On Shooting Indoors vs Outdoors:

Constructing a pristine ’60s-appropriate street/park/outdoor anything is much pricier than an equally pristine office interior. Weiner’s solution? Never go outside. “I couldn’t afford to really go outside, ever, and I just said ‘if we have a well-appointed interior, it’ll be like going outside.’ ”

It didn’t help that the Mad Men crew were cursed every time they could spare the funds for an outdoor shot (like the scene above, from the season seven premiere “Time Zones”- directed by Hornbacher). “Whenever we go outside in California, we never get sunshine. I don’t know what it is. Maybe it’s because it’s scheduled in the morning. I don’t know… [sequences shot outdoors] always [have] this slightly colorized feeling to it, because we tried to pump a little sun into [them].”

On The Unbearable Strain of TV Schedules:

The number one complaint about directing an episode of Mad Men? The enormous, ever-present time crunch. Especially on the post-production side of things. “They don’t have enough time to edit the shows, and you get great stuff but you have a time limit. It’s 47 minutes and 30 seconds, and they have to edit 24 hours after they wrap, which is insane because nothing is healed. You’re still in it, you don’t know anything.”

“You watch an editors cut literally 24-48 hours after you finish the show, and then [the editors] have three days and all that they do is put in the shots that they love and no one ever gets to finish it. They’re not allowed to. Also because they can’t take out lines of dialogue or anything. You know, it’s sort of in there that [the editors] can’t take out any dialogue that’s in the script before I see it, so their hands are tied.”

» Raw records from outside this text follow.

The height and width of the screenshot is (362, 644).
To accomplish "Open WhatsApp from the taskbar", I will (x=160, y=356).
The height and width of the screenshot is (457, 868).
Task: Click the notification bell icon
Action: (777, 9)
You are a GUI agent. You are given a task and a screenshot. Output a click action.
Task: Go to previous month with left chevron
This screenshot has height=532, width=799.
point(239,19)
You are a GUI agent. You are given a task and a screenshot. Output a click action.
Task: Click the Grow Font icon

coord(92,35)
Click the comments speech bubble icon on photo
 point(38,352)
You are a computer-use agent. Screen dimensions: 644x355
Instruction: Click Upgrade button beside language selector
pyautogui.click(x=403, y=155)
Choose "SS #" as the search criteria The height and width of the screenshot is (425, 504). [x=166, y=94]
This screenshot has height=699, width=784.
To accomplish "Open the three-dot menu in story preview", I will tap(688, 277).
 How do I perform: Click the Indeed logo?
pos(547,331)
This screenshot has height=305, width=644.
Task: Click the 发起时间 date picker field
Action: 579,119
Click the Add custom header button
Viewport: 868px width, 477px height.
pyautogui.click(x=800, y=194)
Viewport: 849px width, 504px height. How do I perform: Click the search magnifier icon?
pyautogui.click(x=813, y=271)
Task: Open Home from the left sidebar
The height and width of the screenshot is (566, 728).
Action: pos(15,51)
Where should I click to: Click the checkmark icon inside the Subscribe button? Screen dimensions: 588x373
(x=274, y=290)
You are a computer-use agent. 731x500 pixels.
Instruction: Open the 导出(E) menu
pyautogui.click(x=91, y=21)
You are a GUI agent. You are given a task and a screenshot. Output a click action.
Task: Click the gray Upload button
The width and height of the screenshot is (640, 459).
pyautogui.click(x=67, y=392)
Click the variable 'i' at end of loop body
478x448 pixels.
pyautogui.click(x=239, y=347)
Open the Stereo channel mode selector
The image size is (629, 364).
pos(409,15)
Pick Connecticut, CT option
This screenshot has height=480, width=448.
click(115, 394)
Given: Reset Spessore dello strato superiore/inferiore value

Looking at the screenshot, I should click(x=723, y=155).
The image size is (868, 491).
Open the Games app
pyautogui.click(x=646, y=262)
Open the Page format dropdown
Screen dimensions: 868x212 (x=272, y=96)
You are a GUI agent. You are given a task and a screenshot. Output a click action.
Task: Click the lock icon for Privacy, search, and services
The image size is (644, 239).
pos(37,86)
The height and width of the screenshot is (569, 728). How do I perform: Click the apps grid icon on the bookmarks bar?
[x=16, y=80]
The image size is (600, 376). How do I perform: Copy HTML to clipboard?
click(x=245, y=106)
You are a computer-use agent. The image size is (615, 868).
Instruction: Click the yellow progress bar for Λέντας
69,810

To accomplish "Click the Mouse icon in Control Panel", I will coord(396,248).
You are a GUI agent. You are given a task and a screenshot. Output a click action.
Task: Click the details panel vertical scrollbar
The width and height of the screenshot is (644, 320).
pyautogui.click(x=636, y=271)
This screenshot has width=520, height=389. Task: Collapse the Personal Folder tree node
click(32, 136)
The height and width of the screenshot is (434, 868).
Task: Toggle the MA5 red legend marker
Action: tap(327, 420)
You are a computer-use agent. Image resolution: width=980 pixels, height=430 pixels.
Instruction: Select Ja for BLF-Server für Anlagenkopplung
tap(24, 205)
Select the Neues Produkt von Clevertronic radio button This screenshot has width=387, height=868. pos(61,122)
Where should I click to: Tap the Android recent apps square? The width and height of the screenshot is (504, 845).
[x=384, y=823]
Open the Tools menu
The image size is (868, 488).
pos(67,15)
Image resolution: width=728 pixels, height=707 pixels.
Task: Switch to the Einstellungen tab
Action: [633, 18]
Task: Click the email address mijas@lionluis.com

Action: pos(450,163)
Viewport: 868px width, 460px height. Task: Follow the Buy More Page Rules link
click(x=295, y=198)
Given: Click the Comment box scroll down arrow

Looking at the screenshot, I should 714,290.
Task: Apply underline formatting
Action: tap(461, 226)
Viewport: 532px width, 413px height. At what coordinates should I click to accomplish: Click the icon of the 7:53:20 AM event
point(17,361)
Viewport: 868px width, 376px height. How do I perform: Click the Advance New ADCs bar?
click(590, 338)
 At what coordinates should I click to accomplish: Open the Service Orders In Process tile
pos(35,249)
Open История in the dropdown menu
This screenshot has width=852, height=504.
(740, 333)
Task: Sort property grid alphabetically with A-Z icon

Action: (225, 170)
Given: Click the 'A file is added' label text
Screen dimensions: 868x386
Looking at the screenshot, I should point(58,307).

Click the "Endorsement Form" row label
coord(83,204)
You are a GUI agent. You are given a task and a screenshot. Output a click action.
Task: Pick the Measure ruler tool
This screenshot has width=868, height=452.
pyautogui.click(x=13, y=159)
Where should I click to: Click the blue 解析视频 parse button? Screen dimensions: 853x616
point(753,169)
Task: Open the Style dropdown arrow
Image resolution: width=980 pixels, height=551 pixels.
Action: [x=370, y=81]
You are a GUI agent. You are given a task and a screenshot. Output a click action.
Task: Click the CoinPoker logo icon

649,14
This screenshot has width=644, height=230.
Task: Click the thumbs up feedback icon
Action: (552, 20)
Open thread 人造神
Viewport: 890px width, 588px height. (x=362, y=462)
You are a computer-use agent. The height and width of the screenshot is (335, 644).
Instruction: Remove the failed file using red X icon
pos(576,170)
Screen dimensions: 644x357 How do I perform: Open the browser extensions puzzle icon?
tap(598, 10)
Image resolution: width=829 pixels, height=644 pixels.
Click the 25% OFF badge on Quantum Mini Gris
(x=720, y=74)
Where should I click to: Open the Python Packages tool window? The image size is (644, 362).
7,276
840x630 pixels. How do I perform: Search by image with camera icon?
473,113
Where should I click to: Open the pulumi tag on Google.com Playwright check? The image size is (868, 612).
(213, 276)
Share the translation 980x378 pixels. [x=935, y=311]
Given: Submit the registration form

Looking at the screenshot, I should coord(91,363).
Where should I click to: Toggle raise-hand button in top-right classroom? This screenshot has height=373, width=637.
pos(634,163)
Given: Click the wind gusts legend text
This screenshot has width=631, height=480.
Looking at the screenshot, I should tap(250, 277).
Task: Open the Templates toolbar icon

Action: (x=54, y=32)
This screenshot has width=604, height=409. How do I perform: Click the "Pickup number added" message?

Eventually Weiner revamped things and gave everyone some post-production breathing room, but the new system was not without its flaws: “A lot of times, there’s a line of dialogue that’s going to be important in five episodes and it’s been taken out.”

Here’s a nifty fact to end on: that image of the back of Don’s head, that opens the Mad Men pilot? Apparently Weiner (and Taylor) cribbed it from Wong Kar-wai (Weiner mentioned In the Mood for Love, specifically). Keep that in mind when you eventually re-binge the entire series from the beginning.